She recruits Nick, a self-exiled Legendborn with his own grudge against the group, and their reluctant partnership pulls them deeper into the society’s secrets—and closer to each other. But when the Legendborn reveal themselves as the descendants of King Arthur’s knights and explain that a magical war is coming, Bree has to decide how far she’ll go for the truth and whether she should use her magic to take the society down—or join the fight.

Like I said, this one blew me out of the water.  I was kind of expecting some stereotypical tropes, and things seemed to be following a predictable path through the first part of the book.  High-schooler steps on a college campus, is completely out of their element, joins secret society and learns they are special after all.  But Tracy Deonn brings an additional two or three layers of depth and takes the story into places I never knew there was potential for!  

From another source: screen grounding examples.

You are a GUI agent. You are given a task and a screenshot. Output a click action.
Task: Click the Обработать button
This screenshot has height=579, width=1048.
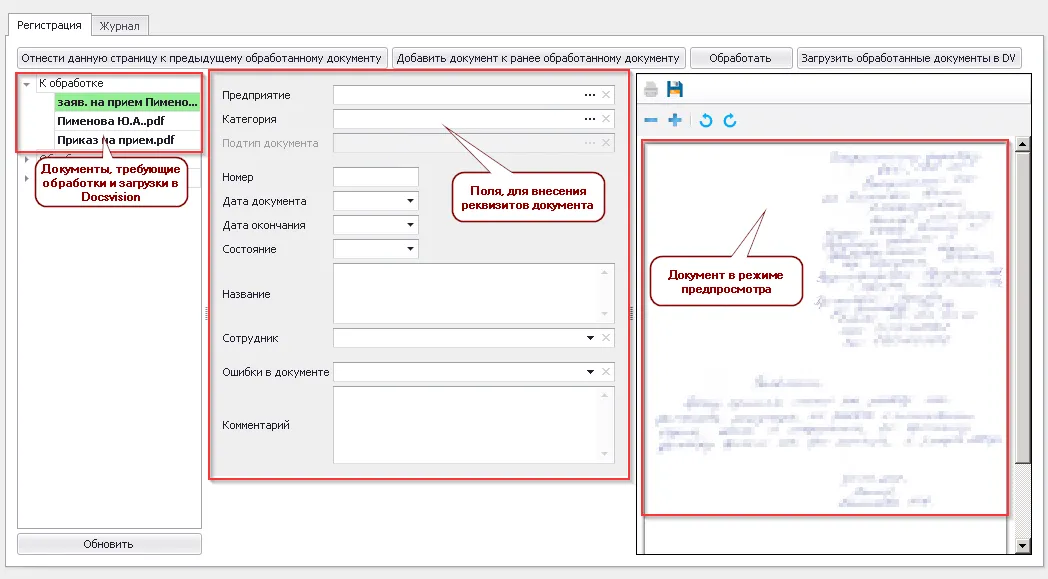740,58
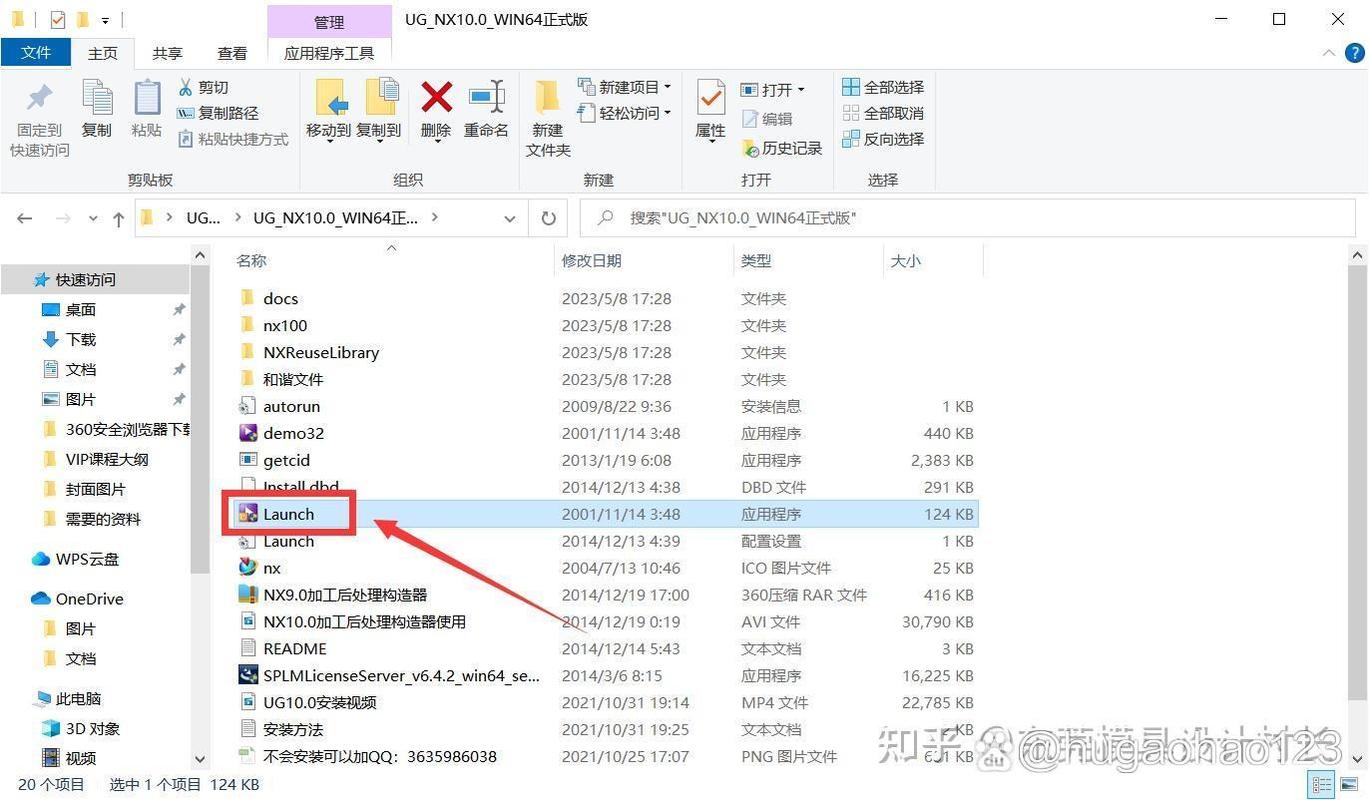Open the 文件 (File) menu
The width and height of the screenshot is (1369, 800).
click(36, 53)
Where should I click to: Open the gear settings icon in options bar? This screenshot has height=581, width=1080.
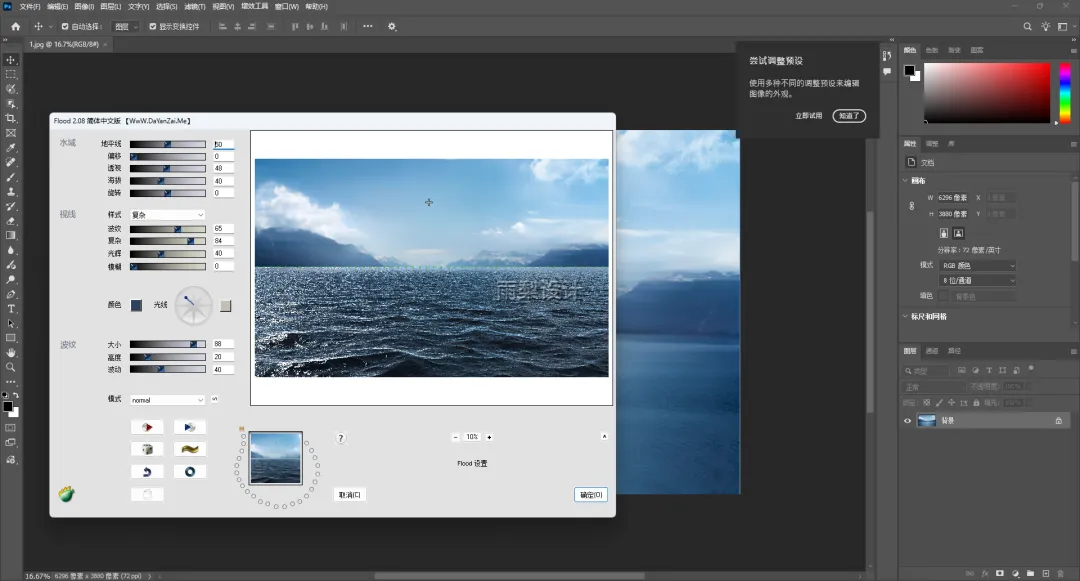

First of all, the protagonist, Bree, is Black, and there are a lot of moments that kind of make you stop and think, 'wait, pay attention, the history presented by these characters is a different history than Bree knows.'  The truth behind the legends and the Legendborn society requires peeling back a layer of whitewashed history, and the way everything comes together to allow for that is beautiful and striking.  I don't know if I can fully articulate the feeling of reading this book and having this all slowly come uncovered until each twist got bigger and bigger and all the pieces fell into place, but it truly was a goose-bumps kind of feeling.

Second, nothing went the way I expected.  I saw somewhere that if someone can guess the plot twist, that means you've done a good job of setting it up in the story - there's nothing wrong with being able to see it coming.  In the same vein of thought, Deonn's plot twists were so spectacularly set up that I only realized they were set up after they were revealed.  Not something I guessed before hand, the twists were like looking at a piece of shadow art - random piles before, but then the lights go off and a spotlight on and suddenly you realize how it all comes together.  All the elements are just waiting to fall perfectly into place.  Reading those moments in Legendborn, I was reminded that writing is, in fact, an art form.
Shadow art - artist unknown, image found on Google

If you like retellings, adventure, magic, secret societies, or incredible writings and strong female characters, I highly recommend Legendborn as your next read!